ALBUM REVIEW: Faith In Vain – Rough Justice
MLVLTD seemingly just can’t help but sign great quality metallic hardcore; the first release from them this year is ROUGH JUSTICE’s long-awaited debut album Faith In Vain and it very much delivers on expectations. Though the band have been around a few years, this marks something of a rebirth for them, it being their debut album and with renewed focus on the band – they’re due to tour this year with MALEVOLENCE and PAIN OF TRUTH, with guitarist Josh Baines pulling double duty with the former.
Opener Coward immediately sets out the stall for what to expect from Faith In Vain: crunchy, metallic riffs, battering ram drum work and ferocious barks that are two-step pit fodder as much as they are groove-laden mosh parts. Overruled is just as aggressive, vocalist Jimmy barking the band name in classic hardcore fashion before the main riff piledrives you through the stage. “Treated as an equal / That’s all I want to be” he barks before a beatdown passage that gives way to a thrashing groove. So far, so metallic hardcore that MLVLTD know so well. But ROUGH JUSTICE do have a couple of tricks up their sleeve.

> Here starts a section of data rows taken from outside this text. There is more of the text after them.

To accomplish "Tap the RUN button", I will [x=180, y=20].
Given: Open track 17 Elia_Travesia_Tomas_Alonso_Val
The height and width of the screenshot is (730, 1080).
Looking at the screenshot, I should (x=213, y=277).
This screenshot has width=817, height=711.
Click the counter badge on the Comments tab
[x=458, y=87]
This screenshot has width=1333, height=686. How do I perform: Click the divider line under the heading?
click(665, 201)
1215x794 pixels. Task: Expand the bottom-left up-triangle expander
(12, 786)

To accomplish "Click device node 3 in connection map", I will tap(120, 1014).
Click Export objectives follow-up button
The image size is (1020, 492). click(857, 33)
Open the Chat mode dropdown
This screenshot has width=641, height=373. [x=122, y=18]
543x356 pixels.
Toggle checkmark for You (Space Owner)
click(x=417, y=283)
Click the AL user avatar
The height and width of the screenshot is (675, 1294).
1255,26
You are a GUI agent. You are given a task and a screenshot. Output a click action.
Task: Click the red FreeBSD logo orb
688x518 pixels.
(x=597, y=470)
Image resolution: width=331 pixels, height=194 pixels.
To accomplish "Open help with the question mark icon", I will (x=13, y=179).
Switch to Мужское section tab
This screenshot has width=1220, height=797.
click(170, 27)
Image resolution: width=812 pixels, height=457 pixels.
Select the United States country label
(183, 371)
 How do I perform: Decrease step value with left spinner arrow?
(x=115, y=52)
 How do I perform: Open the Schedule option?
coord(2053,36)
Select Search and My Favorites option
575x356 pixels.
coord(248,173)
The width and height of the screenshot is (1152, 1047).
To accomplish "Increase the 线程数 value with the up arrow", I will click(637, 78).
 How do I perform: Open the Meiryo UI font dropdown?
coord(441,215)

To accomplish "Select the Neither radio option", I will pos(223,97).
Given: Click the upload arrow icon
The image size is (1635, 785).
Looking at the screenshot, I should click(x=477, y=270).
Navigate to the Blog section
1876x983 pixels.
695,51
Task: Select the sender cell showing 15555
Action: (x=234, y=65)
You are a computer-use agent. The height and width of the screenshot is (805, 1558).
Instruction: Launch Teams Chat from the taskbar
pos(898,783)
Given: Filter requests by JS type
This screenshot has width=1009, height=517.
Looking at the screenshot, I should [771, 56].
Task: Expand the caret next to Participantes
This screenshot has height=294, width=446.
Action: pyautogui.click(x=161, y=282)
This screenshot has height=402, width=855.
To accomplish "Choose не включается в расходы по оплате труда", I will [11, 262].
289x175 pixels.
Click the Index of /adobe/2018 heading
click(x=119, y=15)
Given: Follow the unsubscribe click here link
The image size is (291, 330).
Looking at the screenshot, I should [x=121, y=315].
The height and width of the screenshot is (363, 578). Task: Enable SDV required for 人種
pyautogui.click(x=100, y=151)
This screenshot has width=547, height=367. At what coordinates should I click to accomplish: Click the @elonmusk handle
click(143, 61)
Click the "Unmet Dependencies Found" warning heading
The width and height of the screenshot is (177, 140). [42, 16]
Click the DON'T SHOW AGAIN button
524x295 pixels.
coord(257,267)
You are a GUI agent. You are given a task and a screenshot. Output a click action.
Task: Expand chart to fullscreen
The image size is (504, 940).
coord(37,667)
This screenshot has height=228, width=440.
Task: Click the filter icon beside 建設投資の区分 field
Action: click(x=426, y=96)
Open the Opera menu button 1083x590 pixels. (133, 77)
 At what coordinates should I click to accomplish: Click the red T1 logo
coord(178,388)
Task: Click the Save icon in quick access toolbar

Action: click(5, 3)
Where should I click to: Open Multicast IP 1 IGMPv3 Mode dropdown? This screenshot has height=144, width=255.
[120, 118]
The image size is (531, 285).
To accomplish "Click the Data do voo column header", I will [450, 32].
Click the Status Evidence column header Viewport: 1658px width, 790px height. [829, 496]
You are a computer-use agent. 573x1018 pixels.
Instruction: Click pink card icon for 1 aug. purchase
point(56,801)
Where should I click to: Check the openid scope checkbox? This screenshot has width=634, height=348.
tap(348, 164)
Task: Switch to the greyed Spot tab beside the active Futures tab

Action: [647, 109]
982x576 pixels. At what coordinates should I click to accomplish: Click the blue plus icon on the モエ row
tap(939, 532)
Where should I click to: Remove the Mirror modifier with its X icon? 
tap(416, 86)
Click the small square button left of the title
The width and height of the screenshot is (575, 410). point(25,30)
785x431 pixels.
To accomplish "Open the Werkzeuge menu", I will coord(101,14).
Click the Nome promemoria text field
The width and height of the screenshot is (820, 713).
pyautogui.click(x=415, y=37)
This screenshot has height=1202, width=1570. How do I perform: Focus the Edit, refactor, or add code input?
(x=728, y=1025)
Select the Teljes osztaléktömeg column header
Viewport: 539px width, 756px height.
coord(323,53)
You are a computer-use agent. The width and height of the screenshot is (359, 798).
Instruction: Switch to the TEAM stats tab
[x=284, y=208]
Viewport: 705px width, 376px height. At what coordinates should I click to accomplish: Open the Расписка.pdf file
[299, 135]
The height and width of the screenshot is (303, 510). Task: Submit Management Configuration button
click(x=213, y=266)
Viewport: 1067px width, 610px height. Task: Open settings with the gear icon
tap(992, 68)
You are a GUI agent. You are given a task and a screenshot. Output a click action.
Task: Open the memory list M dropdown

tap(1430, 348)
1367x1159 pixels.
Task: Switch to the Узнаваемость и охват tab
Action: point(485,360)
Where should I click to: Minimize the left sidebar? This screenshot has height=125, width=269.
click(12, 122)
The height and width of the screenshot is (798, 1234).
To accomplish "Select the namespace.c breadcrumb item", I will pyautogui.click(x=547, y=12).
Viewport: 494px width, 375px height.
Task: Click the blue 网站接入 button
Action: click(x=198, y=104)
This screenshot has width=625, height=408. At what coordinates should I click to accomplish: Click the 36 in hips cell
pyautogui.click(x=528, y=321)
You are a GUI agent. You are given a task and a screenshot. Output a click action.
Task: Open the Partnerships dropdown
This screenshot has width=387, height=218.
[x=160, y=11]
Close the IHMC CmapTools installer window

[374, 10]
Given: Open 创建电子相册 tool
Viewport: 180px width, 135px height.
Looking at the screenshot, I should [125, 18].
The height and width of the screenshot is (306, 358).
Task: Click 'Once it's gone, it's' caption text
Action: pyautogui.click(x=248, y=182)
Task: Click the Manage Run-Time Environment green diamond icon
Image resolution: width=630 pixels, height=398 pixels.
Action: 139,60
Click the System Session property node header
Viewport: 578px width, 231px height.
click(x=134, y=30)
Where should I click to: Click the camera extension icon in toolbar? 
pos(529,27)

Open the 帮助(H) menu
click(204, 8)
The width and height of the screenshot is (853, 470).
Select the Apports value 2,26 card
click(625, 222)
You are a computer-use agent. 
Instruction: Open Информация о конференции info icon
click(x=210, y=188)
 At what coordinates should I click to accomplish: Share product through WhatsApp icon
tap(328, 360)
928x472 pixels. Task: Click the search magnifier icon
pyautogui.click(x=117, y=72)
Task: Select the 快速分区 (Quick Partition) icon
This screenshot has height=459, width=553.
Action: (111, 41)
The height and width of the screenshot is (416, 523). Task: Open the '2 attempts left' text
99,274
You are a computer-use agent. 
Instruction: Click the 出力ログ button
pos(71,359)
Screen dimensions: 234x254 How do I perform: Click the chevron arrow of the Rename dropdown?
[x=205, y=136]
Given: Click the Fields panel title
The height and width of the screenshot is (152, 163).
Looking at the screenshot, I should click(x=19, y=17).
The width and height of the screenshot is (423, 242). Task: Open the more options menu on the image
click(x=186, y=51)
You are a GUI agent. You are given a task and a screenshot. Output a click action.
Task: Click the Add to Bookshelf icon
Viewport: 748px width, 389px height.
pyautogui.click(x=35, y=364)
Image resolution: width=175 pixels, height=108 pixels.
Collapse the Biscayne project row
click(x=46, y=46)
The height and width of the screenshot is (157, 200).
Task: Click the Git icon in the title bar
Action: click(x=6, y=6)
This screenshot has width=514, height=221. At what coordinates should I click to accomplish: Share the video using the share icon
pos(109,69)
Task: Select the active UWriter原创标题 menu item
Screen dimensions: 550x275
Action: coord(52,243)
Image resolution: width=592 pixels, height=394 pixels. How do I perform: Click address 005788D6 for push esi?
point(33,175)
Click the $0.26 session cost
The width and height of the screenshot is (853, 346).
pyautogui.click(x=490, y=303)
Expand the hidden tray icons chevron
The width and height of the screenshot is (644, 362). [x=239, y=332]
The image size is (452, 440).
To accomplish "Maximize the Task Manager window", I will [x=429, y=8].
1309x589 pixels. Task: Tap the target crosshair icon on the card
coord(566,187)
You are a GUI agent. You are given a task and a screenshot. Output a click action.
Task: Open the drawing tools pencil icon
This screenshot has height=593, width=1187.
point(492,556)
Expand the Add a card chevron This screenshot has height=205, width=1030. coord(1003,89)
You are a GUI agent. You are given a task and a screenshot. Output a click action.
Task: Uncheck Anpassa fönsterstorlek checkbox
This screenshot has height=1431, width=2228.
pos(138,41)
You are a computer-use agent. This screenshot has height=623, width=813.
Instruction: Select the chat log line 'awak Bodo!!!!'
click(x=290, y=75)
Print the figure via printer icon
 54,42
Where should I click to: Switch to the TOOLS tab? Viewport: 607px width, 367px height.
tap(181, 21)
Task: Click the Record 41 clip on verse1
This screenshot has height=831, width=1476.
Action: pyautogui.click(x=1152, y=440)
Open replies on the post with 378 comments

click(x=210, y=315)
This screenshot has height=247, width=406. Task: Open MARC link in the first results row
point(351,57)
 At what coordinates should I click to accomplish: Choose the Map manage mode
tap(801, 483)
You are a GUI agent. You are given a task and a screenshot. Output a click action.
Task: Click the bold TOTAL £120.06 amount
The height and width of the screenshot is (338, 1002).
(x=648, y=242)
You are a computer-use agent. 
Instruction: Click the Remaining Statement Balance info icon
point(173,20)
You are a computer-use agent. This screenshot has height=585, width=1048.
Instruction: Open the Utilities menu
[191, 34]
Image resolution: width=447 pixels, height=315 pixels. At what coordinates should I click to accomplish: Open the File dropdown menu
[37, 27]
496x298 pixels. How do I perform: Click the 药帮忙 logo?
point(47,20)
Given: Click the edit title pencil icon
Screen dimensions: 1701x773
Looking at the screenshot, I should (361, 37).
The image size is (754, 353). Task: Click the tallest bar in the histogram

The first curveball is just round the corner, with the title track beginning with a chest-beating cry and chunky riffing. Then they throw a CREED chorus into the mix and all bets are off; it’s a shame they don’t do this anywhere else on the record, because even once you get past them doing something so unexpected, it just works, taking the song higher. Despite being the longest song on the record by a solid margin given most others barely hit two and a half minutes – never mind three – it’s a stellar example of where the band could go and what other tricks they’ve got up their sleeve.
The remainder of Faith In Vain is very much like the first two songs laid out, with the exception of two-minute interlude Rusting that could arguably do with being a minute shorter. When It Comes brings stomping drums and barrel-chested riffs, flirting again with crossover thrash in speedier moments, while Boa Constrictor doesn’t so much crush as go straight for the jugular. ROUGH JUSTICE do clearly share a little DNA with Baines’ other band in the guitar sound and some of their riff structures, but with a sound far more indebted to metallic hardcore, particularly vocally, they’re still their own animal.
Faith In Vain explores topics from the usual hardcore fare to guilt, fear, hidden intentions and religion, all done on the blueprint they spent hours honing in the Sheffield DIY space MALEVOLENCE created in the first place. Those hours pay off, with songs honed to the keen edge presented on the album. In just 24 minutes, ROUGH JUSTICE offer a bruising lesson in Sheffield’s own strain of metallic hardcore, one that looks to the genre’s past as much as its future, the band clearly straining to break the mould without abandoning the more simple heavy hardcore that birthed them.
Rating: 8/10
Faith In Vain is set for release on January 12th via MLVLTD.